Intestinal VIP receptors: differential effect of trypsin on the high and low affinity binding sites.

The effects of trypsin treatment on VIP binding to rat intestinal epithelial cell membranes were examined. The decrease in specific binding of [125I]VIP is dependent on the amount of trypsin used and digestion time. Specific binding decreases by 50% after 8 min with 20 micrograms/ml trypsin. Trypsin is active in the 1-100 micrograms/ml concentration range (ED50 approximately equal to 5 micrograms/ml). Non-specific binding is unaltered by the enzyme. The effect of trypsin is abolished by trypsin inhibitor.

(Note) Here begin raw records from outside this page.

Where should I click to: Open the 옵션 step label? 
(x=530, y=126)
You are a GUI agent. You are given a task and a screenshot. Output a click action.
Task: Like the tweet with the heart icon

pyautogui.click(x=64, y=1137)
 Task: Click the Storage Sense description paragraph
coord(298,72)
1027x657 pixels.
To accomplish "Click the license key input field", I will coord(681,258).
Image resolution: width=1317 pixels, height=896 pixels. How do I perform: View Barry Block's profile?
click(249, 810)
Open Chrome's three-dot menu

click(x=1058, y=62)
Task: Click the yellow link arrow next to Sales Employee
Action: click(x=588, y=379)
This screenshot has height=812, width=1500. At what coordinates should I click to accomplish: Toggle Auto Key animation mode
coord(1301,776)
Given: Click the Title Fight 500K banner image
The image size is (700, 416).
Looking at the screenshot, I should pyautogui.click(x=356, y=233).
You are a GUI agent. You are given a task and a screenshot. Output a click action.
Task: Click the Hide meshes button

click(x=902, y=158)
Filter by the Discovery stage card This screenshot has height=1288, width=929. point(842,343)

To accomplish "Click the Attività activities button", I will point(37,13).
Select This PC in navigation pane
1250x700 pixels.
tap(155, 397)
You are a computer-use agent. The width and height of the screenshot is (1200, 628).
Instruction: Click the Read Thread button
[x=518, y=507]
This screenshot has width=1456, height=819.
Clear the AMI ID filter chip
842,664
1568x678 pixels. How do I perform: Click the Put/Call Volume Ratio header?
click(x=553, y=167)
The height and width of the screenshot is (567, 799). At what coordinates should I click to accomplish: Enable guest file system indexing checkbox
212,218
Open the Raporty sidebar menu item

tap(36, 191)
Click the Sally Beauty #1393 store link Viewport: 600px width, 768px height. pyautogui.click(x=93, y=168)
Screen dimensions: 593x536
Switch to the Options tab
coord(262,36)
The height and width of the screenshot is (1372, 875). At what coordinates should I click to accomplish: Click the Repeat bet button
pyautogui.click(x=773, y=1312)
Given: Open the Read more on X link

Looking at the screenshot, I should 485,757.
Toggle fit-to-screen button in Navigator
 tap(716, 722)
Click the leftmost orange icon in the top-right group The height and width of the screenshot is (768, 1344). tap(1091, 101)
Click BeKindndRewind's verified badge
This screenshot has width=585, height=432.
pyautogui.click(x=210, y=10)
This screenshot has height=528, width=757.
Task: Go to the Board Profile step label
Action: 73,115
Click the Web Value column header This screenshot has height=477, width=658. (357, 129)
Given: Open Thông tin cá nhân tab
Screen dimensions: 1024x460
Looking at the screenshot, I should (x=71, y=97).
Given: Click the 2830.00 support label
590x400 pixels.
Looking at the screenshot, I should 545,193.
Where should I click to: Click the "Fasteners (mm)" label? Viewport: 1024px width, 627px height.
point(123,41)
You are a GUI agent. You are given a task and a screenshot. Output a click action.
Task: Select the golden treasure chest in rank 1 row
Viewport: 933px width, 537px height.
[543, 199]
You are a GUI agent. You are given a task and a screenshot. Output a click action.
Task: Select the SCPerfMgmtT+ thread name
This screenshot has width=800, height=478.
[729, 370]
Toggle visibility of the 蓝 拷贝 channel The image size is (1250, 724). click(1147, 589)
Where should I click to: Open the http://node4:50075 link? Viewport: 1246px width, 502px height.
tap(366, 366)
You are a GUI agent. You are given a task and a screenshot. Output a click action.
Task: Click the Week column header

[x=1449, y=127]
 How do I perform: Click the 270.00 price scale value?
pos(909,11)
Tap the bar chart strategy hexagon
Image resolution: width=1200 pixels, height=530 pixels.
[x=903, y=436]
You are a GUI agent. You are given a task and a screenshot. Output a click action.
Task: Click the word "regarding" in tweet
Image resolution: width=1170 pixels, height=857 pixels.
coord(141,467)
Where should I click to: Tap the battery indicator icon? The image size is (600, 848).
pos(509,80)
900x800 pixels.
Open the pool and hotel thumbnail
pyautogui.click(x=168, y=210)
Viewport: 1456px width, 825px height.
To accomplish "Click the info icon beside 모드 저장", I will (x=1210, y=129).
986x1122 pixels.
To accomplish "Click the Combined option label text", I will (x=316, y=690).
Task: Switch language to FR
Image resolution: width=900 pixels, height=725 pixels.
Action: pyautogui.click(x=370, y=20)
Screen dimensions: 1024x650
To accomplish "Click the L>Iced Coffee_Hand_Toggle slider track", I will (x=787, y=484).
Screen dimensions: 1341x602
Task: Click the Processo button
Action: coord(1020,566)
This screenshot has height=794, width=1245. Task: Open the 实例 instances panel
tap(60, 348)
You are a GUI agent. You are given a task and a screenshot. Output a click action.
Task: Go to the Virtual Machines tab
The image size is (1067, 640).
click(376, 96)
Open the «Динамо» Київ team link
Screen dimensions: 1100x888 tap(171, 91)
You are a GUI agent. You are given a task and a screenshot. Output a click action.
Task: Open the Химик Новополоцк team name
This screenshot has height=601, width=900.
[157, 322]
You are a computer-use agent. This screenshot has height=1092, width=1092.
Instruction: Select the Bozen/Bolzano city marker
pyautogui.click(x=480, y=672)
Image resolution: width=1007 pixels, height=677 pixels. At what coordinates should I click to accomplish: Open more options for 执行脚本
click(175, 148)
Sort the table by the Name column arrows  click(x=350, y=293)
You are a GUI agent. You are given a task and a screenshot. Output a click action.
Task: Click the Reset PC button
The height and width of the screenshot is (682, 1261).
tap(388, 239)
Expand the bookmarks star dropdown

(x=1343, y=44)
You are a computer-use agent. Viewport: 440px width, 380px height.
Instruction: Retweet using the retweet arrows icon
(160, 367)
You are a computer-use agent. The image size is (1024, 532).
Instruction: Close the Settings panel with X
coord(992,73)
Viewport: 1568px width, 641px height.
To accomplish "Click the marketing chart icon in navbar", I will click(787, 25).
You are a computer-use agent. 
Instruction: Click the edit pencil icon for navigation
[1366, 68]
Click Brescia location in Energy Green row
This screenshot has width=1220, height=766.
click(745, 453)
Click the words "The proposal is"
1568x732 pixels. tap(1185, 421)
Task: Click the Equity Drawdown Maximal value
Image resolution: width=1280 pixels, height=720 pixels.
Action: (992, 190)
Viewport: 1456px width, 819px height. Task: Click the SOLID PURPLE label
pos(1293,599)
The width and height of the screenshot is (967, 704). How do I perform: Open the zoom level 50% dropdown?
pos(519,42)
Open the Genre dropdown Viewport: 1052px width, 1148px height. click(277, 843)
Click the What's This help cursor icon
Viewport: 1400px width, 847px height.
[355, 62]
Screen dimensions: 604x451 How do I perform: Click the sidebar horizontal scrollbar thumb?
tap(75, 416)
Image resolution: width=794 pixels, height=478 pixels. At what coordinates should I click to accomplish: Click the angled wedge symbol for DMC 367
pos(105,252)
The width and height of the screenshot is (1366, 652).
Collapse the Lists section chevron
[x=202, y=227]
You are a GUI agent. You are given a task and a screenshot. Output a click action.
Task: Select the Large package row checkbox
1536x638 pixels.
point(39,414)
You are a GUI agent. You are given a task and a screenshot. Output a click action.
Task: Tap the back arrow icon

Scatchard analysis of VIP binding reveals two types of binding sites: sites I characterized by a high affinity, a low capacity and a high sensitivity to low trypsin levels (1-5 micrograms/ml); sites II characterized by a low affinity, a high capacity, resistant to low trypsin levels (1-5 micrograms/ml) but sensitive to a high trypsin level (20 micrograms/ml). Trypsin decreases the binding capacity by lowering the site number without altering their affinity. Sites not destroyed by trypsin retain their functional characteristics: KD, sensitivity to GTP and coupling with adenylate cyclase. It is concluded that sites I and II are proteins with different structures and/or differently localized in the membrane.